▶ _THE EXERCISE_: Express as a JSON list of strings, one string per line with blank lines omitted, only the part of the data that opens with the line containing "Given: Open the 日志管理 menu item" and closes with the line containing "Looking at the screenshot, I should pos(399,123).", both included.

▶ _RECORDS SHOWN_:
'''

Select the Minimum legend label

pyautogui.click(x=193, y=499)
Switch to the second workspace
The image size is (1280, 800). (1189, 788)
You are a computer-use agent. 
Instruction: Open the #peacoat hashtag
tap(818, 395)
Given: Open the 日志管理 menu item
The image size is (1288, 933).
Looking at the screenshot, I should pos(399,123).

'''
'''

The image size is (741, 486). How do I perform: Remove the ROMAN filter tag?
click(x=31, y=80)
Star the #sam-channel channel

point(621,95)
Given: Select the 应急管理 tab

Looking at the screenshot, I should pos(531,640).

'''
'''

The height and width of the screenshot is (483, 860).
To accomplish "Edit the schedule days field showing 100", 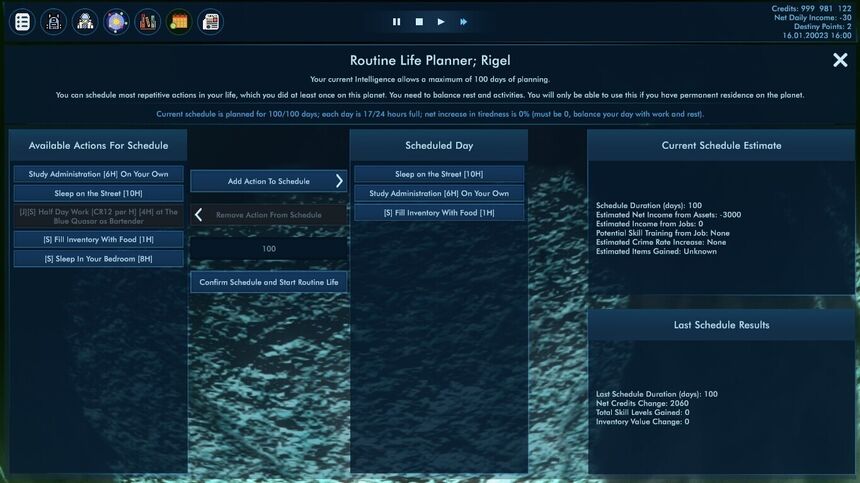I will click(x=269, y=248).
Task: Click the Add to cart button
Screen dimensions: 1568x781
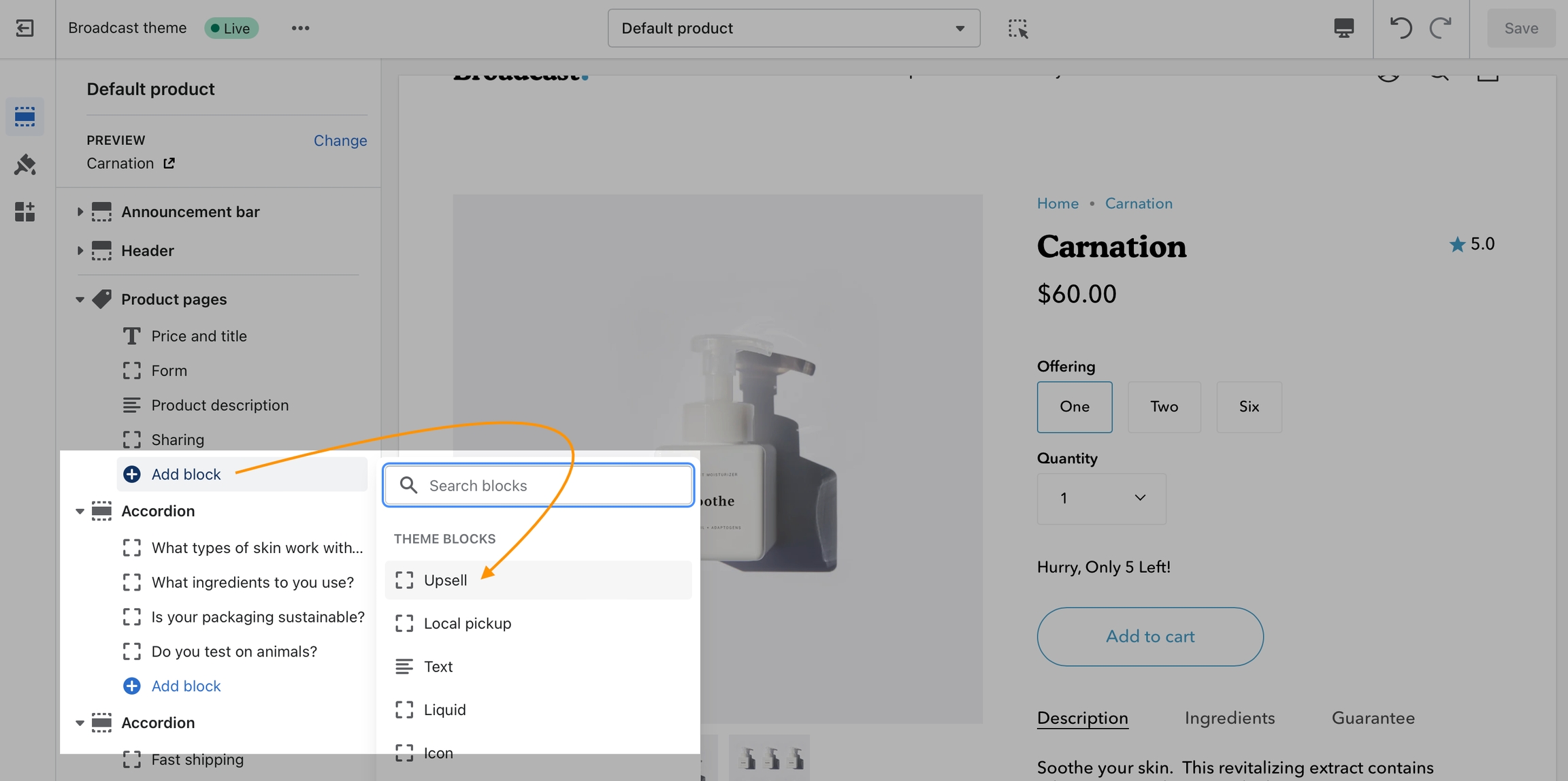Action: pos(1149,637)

'''

▶ _COMPLETED EXERCISE_:
[
  "Given: Open the 日志管理 menu item",
  "The image size is (1288, 933).",
  "Looking at the screenshot, I should pos(399,123)."
]